In contrast, across town was the organizational meeting of the Coffee Party. They are people also unhappy about how things are going in Washington, but they have a very different plan for addressing the problem. The Coffee Party is a National movement being formed from citizens who think that government has a proper role in our lives and who just want it to function. The goals of the Coffee Party are to end the partisanship that has kept the government from functioning, to halt the flow of misinformation, and to end the hate some people have against those who disagree with them. To join the Coffee Party, you just have to agree with the pledge:
I agree to conduct myself in a way that is civil, honest, and respectful toward people with whom I disagree. I value people from different cultures, I value people with different ideas, and I value and cherish the democratic process.

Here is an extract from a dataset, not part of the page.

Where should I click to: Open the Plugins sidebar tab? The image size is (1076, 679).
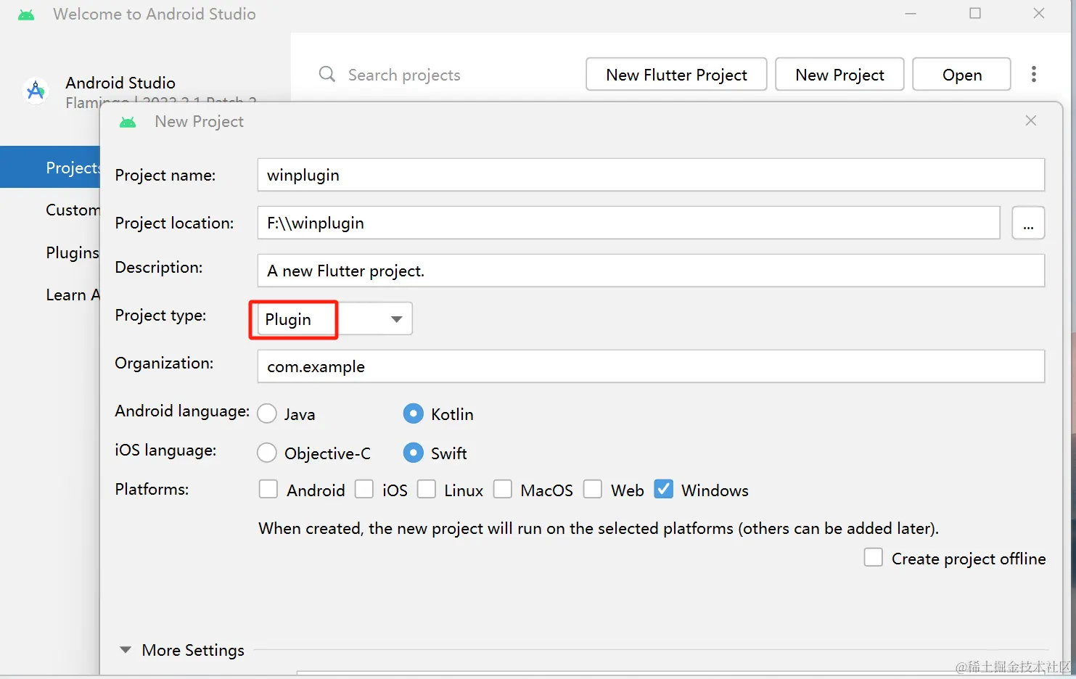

Issues brought up at the Coffee Party meeting were partisanship, health care, the environment, banking reform, the Afghanistan and Iraq wars, job creation, corporate lobbying, the national debt, and the flow of misinformation. The group agreed that an individual could not solve these problems alone, but that we should take “E Pluribus Unum” seriously. We may have very different ideas and viewpoints, but we must put those aside and work together to solve the problems facing us as a country. The most important thing that we can do as individuals is to abide by our pledge and to support candidates, both Democrat and Republican, who are willing to work with the other party in a civil fashion to solve the problems confronting us.